South African President Cyril Ramaphosa won a majority of the votes of the ruling branches of the African National Congress ahead of the party’s elective convention in December, pushing his bid to secure a momentary five-year term as state president.
The ANC on Tuesday released the final list of nominees for its top six positions, adding president, vice president and secretary general, for its difficult National Executive Committee (NEC) ahead of the national convention to be held Dec. 16-20. .
Whoever emerges as party president would be president of the state, if the ANC wins the majority in the general elections scheduled for 2024.
The ANC said 3,543 out of a total of 3,982 branches in smart state held meetings with their six most sensible candidates.
Ramaphosa, who replaced his predecessor Jacob Zuma as state president in 2018 by pledging to defeat the state’s endemic corruption, received 2,037 votes from branches but still faces designated challenges on the ground, officials said.
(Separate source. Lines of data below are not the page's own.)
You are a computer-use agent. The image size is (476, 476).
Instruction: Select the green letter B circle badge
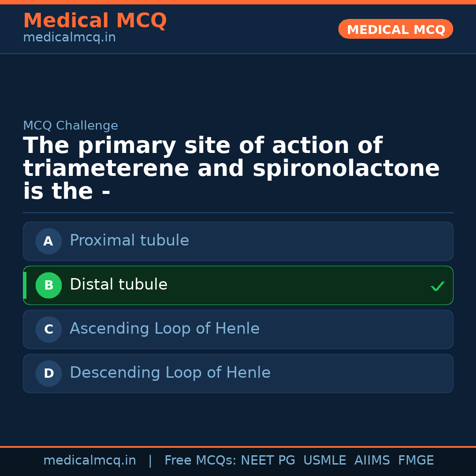click(x=48, y=286)
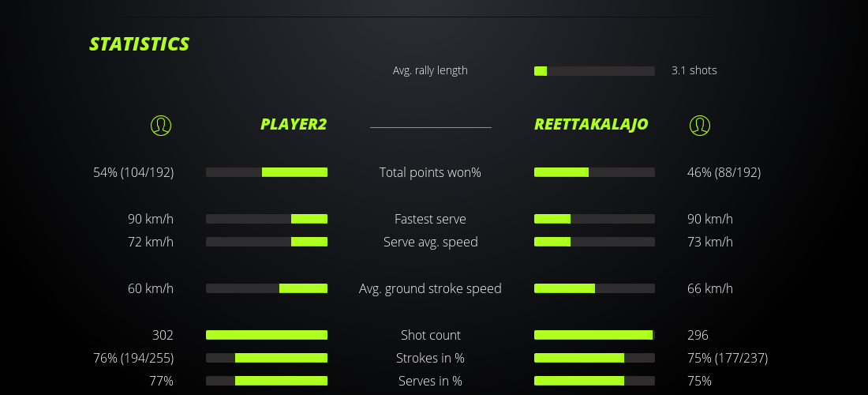Open the REETTAKALAJO name link
The height and width of the screenshot is (395, 868).
coord(591,125)
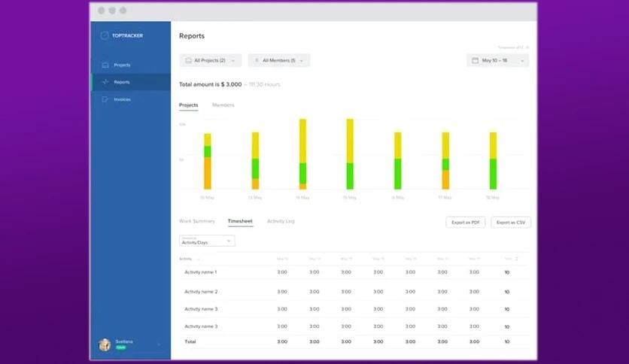
Task: Click the calendar icon beside May 10 – 16
Action: click(x=475, y=60)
“As you know, at the conference, delegates will have the opportunity to nominate from the FloorArray. . . of course, any candidate with 25% of the voting delegates will be included on the ballot,” said Kgalema Motlanthe, the ANC’s chief electoral officer. . said at a press conference.
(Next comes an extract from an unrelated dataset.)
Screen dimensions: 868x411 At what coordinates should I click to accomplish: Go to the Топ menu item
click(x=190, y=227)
According to the ANC, Ramaphosa comfortably defeated Zweli Mkhize, the former fitness minister who resigned after being implicated in corruption allegations similar to the department’s investigations into the Covid-19 pandemic. Mkhize has denied wrongdoing.
A union leader-turned-businessman, Ramaphosa, is widely recognized as the ANC’s most productive possibility for its functioning in the 2024 general election and halting the decline in electoral aid that fell below 50% in last year’s municipal elections for the first time from the South. Africa. First democratic elections in 1994.